* Task input:
'''
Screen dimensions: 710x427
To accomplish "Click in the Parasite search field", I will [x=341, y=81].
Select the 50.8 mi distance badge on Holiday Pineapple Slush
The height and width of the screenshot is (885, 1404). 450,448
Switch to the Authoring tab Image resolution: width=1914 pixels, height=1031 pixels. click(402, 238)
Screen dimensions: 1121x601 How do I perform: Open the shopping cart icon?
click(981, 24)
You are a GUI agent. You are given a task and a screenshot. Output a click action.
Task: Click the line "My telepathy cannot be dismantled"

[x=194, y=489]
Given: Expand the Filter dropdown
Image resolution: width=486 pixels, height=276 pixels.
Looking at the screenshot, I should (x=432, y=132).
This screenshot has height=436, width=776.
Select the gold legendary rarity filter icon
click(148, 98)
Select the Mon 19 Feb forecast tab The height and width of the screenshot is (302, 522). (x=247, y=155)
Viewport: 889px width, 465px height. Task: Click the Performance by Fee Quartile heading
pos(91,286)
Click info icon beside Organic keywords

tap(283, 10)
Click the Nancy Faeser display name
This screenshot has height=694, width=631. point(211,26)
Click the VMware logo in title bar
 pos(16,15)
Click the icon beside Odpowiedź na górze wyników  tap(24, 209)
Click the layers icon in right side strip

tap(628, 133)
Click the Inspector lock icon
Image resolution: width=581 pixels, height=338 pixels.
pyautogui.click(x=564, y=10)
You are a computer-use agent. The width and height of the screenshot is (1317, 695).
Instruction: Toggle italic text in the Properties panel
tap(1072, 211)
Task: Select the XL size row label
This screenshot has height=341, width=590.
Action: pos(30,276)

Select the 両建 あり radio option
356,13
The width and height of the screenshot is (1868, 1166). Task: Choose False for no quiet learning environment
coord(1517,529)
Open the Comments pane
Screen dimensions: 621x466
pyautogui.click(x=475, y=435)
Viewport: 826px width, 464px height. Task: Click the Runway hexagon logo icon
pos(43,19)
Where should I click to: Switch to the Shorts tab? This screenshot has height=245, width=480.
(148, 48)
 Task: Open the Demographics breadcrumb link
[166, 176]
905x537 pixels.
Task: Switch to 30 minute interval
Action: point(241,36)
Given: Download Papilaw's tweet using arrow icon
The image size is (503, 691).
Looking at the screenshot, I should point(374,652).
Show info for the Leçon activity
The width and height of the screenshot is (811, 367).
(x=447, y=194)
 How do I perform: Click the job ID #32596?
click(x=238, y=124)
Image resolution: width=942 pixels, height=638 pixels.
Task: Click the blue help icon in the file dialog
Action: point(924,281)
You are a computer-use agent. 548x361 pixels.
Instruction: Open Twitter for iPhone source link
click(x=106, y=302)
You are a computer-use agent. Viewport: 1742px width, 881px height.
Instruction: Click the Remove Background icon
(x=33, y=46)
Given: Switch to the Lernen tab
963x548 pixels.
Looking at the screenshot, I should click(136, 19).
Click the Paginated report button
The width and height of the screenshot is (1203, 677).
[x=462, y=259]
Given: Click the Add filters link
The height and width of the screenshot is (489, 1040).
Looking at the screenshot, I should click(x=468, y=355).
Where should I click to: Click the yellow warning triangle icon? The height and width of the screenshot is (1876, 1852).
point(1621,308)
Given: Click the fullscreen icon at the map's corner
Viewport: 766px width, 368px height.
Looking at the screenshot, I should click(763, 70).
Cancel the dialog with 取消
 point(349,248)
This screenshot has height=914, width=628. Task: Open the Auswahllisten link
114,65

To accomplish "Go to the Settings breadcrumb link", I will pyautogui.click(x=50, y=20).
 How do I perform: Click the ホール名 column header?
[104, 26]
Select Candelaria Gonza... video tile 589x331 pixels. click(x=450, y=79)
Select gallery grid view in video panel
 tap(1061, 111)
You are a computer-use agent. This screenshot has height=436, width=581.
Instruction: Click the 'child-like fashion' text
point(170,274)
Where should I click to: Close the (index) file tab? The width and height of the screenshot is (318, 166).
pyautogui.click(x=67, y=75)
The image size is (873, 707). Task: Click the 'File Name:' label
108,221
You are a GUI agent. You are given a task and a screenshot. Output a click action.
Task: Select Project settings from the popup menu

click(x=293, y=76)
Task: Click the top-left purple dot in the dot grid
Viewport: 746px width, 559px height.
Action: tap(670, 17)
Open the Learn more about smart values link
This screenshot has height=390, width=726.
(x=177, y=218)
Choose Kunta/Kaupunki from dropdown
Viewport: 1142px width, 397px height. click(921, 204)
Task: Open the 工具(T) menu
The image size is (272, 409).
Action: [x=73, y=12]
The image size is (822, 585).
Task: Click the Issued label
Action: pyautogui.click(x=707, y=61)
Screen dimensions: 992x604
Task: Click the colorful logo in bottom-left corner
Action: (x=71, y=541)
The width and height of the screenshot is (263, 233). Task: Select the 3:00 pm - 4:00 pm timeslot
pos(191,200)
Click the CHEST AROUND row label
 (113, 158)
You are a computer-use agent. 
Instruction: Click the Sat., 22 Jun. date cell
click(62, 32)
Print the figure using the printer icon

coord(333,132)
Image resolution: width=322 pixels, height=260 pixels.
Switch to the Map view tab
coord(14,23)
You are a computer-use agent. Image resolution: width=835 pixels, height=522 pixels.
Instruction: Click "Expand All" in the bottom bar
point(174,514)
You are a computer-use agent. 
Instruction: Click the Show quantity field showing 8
'''
* What the exercise asks: Please copy all of the records above line for line, with no changes.

* Answer to the exercise:
Screen dimensions: 710x427
To accomplish "Click in the Parasite search field", I will [x=341, y=81].
Select the 50.8 mi distance badge on Holiday Pineapple Slush
The height and width of the screenshot is (885, 1404). 450,448
Switch to the Authoring tab Image resolution: width=1914 pixels, height=1031 pixels. click(402, 238)
Screen dimensions: 1121x601 How do I perform: Open the shopping cart icon?
click(981, 24)
You are a GUI agent. You are given a task and a screenshot. Output a click action.
Task: Click the line "My telepathy cannot be dismantled"

[x=194, y=489]
Given: Expand the Filter dropdown
Image resolution: width=486 pixels, height=276 pixels.
Looking at the screenshot, I should (x=432, y=132).
This screenshot has height=436, width=776.
Select the gold legendary rarity filter icon
click(148, 98)
Select the Mon 19 Feb forecast tab The height and width of the screenshot is (302, 522). (x=247, y=155)
Viewport: 889px width, 465px height. Task: Click the Performance by Fee Quartile heading
pos(91,286)
Click info icon beside Organic keywords

tap(283, 10)
Click the Nancy Faeser display name
This screenshot has height=694, width=631. point(211,26)
Click the VMware logo in title bar
 pos(16,15)
Click the icon beside Odpowiedź na górze wyników  tap(24, 209)
Click the layers icon in right side strip

tap(628, 133)
Click the Inspector lock icon
Image resolution: width=581 pixels, height=338 pixels.
pyautogui.click(x=564, y=10)
You are a computer-use agent. The width and height of the screenshot is (1317, 695).
Instruction: Toggle italic text in the Properties panel
tap(1072, 211)
Task: Select the XL size row label
This screenshot has height=341, width=590.
Action: pos(30,276)

Select the 両建 あり radio option
356,13
The width and height of the screenshot is (1868, 1166). Task: Choose False for no quiet learning environment
coord(1517,529)
Open the Comments pane
Screen dimensions: 621x466
pyautogui.click(x=475, y=435)
Viewport: 826px width, 464px height. Task: Click the Runway hexagon logo icon
pos(43,19)
Where should I click to: Switch to the Shorts tab? This screenshot has height=245, width=480.
(148, 48)
 Task: Open the Demographics breadcrumb link
[166, 176]
905x537 pixels.
Task: Switch to 30 minute interval
Action: point(241,36)
Given: Download Papilaw's tweet using arrow icon
The image size is (503, 691).
Looking at the screenshot, I should point(374,652).
Show info for the Leçon activity
The width and height of the screenshot is (811, 367).
(x=447, y=194)
 How do I perform: Click the job ID #32596?
click(x=238, y=124)
Image resolution: width=942 pixels, height=638 pixels.
Task: Click the blue help icon in the file dialog
Action: point(924,281)
You are a computer-use agent. 548x361 pixels.
Instruction: Open Twitter for iPhone source link
click(x=106, y=302)
You are a computer-use agent. Viewport: 1742px width, 881px height.
Instruction: Click the Remove Background icon
(x=33, y=46)
Given: Switch to the Lernen tab
963x548 pixels.
Looking at the screenshot, I should click(136, 19).
Click the Paginated report button
The width and height of the screenshot is (1203, 677).
[x=462, y=259]
Given: Click the Add filters link
The height and width of the screenshot is (489, 1040).
Looking at the screenshot, I should click(x=468, y=355).
Where should I click to: Click the yellow warning triangle icon? The height and width of the screenshot is (1876, 1852).
point(1621,308)
Given: Click the fullscreen icon at the map's corner
Viewport: 766px width, 368px height.
Looking at the screenshot, I should click(763, 70).
Cancel the dialog with 取消
 point(349,248)
This screenshot has height=914, width=628. Task: Open the Auswahllisten link
114,65

To accomplish "Go to the Settings breadcrumb link", I will pyautogui.click(x=50, y=20).
 How do I perform: Click the ホール名 column header?
[104, 26]
Select Candelaria Gonza... video tile 589x331 pixels. click(x=450, y=79)
Select gallery grid view in video panel
 tap(1061, 111)
You are a computer-use agent. This screenshot has height=436, width=581.
Instruction: Click the 'child-like fashion' text
point(170,274)
Where should I click to: Close the (index) file tab? The width and height of the screenshot is (318, 166).
pyautogui.click(x=67, y=75)
The image size is (873, 707). Task: Click the 'File Name:' label
108,221
You are a GUI agent. You are given a task and a screenshot. Output a click action.
Task: Select Project settings from the popup menu

click(x=293, y=76)
Task: Click the top-left purple dot in the dot grid
Viewport: 746px width, 559px height.
Action: tap(670, 17)
Open the Learn more about smart values link
This screenshot has height=390, width=726.
(x=177, y=218)
Choose Kunta/Kaupunki from dropdown
Viewport: 1142px width, 397px height. click(921, 204)
Task: Open the 工具(T) menu
The image size is (272, 409).
Action: [x=73, y=12]
The image size is (822, 585).
Task: Click the Issued label
Action: pyautogui.click(x=707, y=61)
Screen dimensions: 992x604
Task: Click the colorful logo in bottom-left corner
Action: (x=71, y=541)
The width and height of the screenshot is (263, 233). Task: Select the 3:00 pm - 4:00 pm timeslot
pos(191,200)
Click the CHEST AROUND row label
 (113, 158)
You are a computer-use agent. 
Instruction: Click the Sat., 22 Jun. date cell
click(62, 32)
Print the figure using the printer icon

coord(333,132)
Image resolution: width=322 pixels, height=260 pixels.
Switch to the Map view tab
coord(14,23)
You are a computer-use agent. Image resolution: width=835 pixels, height=522 pixels.
Instruction: Click "Expand All" in the bottom bar
point(174,514)
You are a computer-use agent. 
Instruction: Click the Show quantity field showing 8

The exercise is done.